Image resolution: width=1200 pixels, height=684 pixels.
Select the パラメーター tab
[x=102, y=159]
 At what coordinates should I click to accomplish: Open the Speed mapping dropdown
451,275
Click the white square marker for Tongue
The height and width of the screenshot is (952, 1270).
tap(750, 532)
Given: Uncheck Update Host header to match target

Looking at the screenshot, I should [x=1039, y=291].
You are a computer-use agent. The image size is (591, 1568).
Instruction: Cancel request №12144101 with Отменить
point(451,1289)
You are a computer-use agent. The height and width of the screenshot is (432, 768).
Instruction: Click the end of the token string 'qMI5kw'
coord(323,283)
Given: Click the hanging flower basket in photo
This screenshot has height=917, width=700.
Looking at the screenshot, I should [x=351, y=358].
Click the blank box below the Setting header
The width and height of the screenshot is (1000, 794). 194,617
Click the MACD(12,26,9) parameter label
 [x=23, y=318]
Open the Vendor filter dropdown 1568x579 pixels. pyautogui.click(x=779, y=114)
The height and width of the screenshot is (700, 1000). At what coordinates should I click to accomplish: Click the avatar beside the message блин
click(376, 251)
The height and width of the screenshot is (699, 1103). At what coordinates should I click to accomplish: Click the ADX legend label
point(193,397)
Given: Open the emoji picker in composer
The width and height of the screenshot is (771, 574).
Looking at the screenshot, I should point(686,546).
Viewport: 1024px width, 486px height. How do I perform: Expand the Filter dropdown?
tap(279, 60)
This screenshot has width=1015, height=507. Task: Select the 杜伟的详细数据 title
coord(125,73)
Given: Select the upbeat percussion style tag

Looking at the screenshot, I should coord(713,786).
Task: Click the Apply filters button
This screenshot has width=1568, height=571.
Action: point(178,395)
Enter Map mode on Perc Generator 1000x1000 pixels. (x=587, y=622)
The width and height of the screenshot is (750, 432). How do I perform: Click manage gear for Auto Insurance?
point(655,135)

* Instructions for the task:
Exactly as written, transcribe each line of the data.

* Reply to the exercise:
Image resolution: width=1200 pixels, height=684 pixels.
Select the パラメーター tab
[x=102, y=159]
 At what coordinates should I click to accomplish: Open the Speed mapping dropdown
451,275
Click the white square marker for Tongue
The height and width of the screenshot is (952, 1270).
tap(750, 532)
Given: Uncheck Update Host header to match target

Looking at the screenshot, I should [x=1039, y=291].
You are a computer-use agent. The image size is (591, 1568).
Instruction: Cancel request №12144101 with Отменить
point(451,1289)
You are a computer-use agent. The height and width of the screenshot is (432, 768).
Instruction: Click the end of the token string 'qMI5kw'
coord(323,283)
Given: Click the hanging flower basket in photo
This screenshot has height=917, width=700.
Looking at the screenshot, I should [x=351, y=358].
Click the blank box below the Setting header
The width and height of the screenshot is (1000, 794). 194,617
Click the MACD(12,26,9) parameter label
 [x=23, y=318]
Open the Vendor filter dropdown 1568x579 pixels. pyautogui.click(x=779, y=114)
The height and width of the screenshot is (700, 1000). At what coordinates should I click to accomplish: Click the avatar beside the message блин
click(376, 251)
The height and width of the screenshot is (699, 1103). At what coordinates should I click to accomplish: Click the ADX legend label
point(193,397)
Given: Open the emoji picker in composer
The width and height of the screenshot is (771, 574).
Looking at the screenshot, I should point(686,546).
Viewport: 1024px width, 486px height. How do I perform: Expand the Filter dropdown?
tap(279, 60)
This screenshot has width=1015, height=507. Task: Select the 杜伟的详细数据 title
coord(125,73)
Given: Select the upbeat percussion style tag

Looking at the screenshot, I should coord(713,786).
Task: Click the Apply filters button
This screenshot has width=1568, height=571.
Action: point(178,395)
Enter Map mode on Perc Generator 1000x1000 pixels. (x=587, y=622)
The width and height of the screenshot is (750, 432). How do I perform: Click manage gear for Auto Insurance?
point(655,135)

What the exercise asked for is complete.